[PATCH 02/17] bitops: Add generic parity calculation for u64
H. Peter Anvin
hpa at zytor.com
Fri Feb 28 01:50:55 UTC 2025
On February 27, 2025 1:57:41 PM PST, David Laight <david.laight.linux at gmail.com> wrote:
>On Thu, 27 Feb 2025 13:05:29 -0500
>Yury Norov <yury.norov at gmail.com> wrote:
>
>> On Wed, Feb 26, 2025 at 10:29:11PM +0000, David Laight wrote:
>> > On Mon, 24 Feb 2025 14:27:03 -0500
>> > Yury Norov <yury.norov at gmail.com> wrote:
>> > ....
>> > > +#define parity(val) \
>> > > +({ \
>> > > + u64 __v = (val); \
>> > > + int __ret; \
>> > > + switch (BITS_PER_TYPE(val)) { \
>> > > + case 64: \
>> > > + __v ^= __v >> 32; \
>> > > + fallthrough; \
>> > > + case 32: \
>> > > + __v ^= __v >> 16; \
>> > > + fallthrough; \
>> > > + case 16: \
>> > > + __v ^= __v >> 8; \
>> > > + fallthrough; \
>> > > + case 8: \
>> > > + __v ^= __v >> 4; \
>> > > + __ret = (0x6996 >> (__v & 0xf)) & 1; \
>> > > + break; \
>> > > + default: \
>> > > + BUILD_BUG(); \
>> > > + } \
>> > > + __ret; \
>> > > +})
>> > > +
>> >
>> > You really don't want to do that!
>> > gcc makes a right hash of it for x86 (32bit).
>> > See https://www.godbolt.org/z/jG8dv3cvs
>>
>> GCC fails to even understand this. Of course, the __v should be an
>> __auto_type. But that way GCC fails to understand that case 64 is
>> a dead code for all smaller type and throws a false-positive
>> Wshift-count-overflow. This is a known issue, unfixed for 25 years!
>
>Just do __v ^= __v >> 16 >> 16
>
>>
>> https://gcc.gnu.org/bugzilla/show_bug.cgi?id=4210
>>
>> > You do better using a __v32 after the 64bit xor.
>>
>> It should be an __auto_type. I already mentioned. So because of that,
>> we can either do something like this:
>>
>> #define parity(val) \
>> ({ \
>> #ifdef CLANG \
>> __auto_type __v = (val); \
>> #else /* GCC; because of this and that */ \
>> u64 __v = (val); \
>> #endif \
>> int __ret; \
>>
>> Or simply disable Wshift-count-overflow for GCC.
>
>For 64bit values on 32bit it is probably better to do:
>int p32(unsigned long long x)
>{
> unsigned int lo = x;
> lo ^= x >> 32;
> lo ^= lo >> 16;
> lo ^= lo >> 8;
> lo ^= lo >> 4;
> return (0x6996 >> (lo & 0xf)) & 1;
>}
>That stops the compiler doing 64bit shifts (ok on x86, but probably not elsewhere).

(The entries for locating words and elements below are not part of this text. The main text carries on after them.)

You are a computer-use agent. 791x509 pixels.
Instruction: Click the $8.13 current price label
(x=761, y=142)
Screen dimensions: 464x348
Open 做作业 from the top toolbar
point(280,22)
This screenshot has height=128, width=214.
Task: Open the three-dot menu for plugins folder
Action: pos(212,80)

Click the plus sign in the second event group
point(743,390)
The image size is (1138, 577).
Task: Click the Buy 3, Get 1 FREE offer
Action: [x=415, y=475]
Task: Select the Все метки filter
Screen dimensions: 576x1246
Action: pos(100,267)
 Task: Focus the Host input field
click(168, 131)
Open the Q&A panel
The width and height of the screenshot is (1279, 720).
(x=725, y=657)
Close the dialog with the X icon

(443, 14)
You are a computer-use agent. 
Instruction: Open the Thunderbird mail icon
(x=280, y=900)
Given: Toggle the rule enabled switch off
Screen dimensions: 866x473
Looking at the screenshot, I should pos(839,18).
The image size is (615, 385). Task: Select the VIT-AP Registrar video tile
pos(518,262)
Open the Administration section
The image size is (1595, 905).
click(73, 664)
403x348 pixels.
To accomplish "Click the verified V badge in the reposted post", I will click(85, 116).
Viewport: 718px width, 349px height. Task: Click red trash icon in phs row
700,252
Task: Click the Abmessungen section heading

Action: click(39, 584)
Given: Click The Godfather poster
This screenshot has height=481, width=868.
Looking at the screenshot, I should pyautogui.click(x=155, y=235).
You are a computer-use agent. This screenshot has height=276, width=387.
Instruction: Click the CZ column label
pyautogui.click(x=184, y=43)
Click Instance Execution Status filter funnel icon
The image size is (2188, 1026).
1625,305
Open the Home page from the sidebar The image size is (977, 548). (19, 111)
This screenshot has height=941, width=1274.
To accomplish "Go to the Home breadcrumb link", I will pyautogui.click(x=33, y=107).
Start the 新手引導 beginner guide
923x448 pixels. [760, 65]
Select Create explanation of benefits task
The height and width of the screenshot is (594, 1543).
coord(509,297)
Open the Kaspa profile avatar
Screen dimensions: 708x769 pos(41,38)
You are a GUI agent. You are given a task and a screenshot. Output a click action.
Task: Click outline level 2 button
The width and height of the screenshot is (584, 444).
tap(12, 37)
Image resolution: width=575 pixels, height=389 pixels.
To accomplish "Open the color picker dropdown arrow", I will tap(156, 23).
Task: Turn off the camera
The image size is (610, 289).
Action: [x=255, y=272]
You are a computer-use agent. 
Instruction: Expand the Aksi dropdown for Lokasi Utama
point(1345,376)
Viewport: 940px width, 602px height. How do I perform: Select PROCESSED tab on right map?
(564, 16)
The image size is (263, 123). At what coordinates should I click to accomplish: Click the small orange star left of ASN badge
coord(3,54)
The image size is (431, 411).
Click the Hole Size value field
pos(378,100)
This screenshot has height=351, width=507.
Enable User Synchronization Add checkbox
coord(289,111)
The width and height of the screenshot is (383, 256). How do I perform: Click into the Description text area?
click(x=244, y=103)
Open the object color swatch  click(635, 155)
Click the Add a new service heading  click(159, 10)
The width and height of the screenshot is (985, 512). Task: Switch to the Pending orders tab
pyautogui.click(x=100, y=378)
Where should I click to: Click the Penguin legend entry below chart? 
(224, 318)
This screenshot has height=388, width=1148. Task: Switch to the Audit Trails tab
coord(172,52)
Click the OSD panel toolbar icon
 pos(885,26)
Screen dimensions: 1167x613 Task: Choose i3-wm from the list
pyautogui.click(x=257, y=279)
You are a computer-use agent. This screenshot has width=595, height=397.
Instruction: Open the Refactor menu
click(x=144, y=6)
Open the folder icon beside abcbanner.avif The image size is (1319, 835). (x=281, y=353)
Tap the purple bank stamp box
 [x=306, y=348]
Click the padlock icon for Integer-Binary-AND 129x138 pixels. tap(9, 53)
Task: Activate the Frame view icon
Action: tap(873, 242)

>It is likely to be reasonably optimal for most 64bit cpu as well.
>(For x86-64 it probably removes a load of REX prefix.)
>(It adds an extra instruction to arm because if its barrel shifter.)
>
>
>>
>> > Even the 64bit version is probably sub-optimal (both gcc and clang).
>> > The whole lot ends up being a bit single register dependency chain.
>> > You want to do:
>>
>> No, I don't. I want to have a sane compiler that does it for me.
>>
>> > mov %eax, %edx
>> > shrl $n, %eax
>> > xor %edx, %eax
>> > so that the 'mov' and 'shrl' can happen in the same clock
>> > (without relying on the register-register move being optimised out).
>> >
>> > I dropped in the arm64 for an example of where the magic shift of 6996
>> > just adds an extra instruction.
>>
>> It's still unclear to me that this parity thing is used in hot paths.
>> If that holds, it's unclear that your hand-made version is better than
>> what's generated by GCC.
>
>I wasn't seriously considering doing that optimisation.
>Perhaps just hoping is might make a compiler person think :-)
>
> David
>
>>
>> Do you have any perf test?
>>
>> Thanks,
>> Yury
>
What the compiler people need to do is to not make __builtin_parity*() generate crap.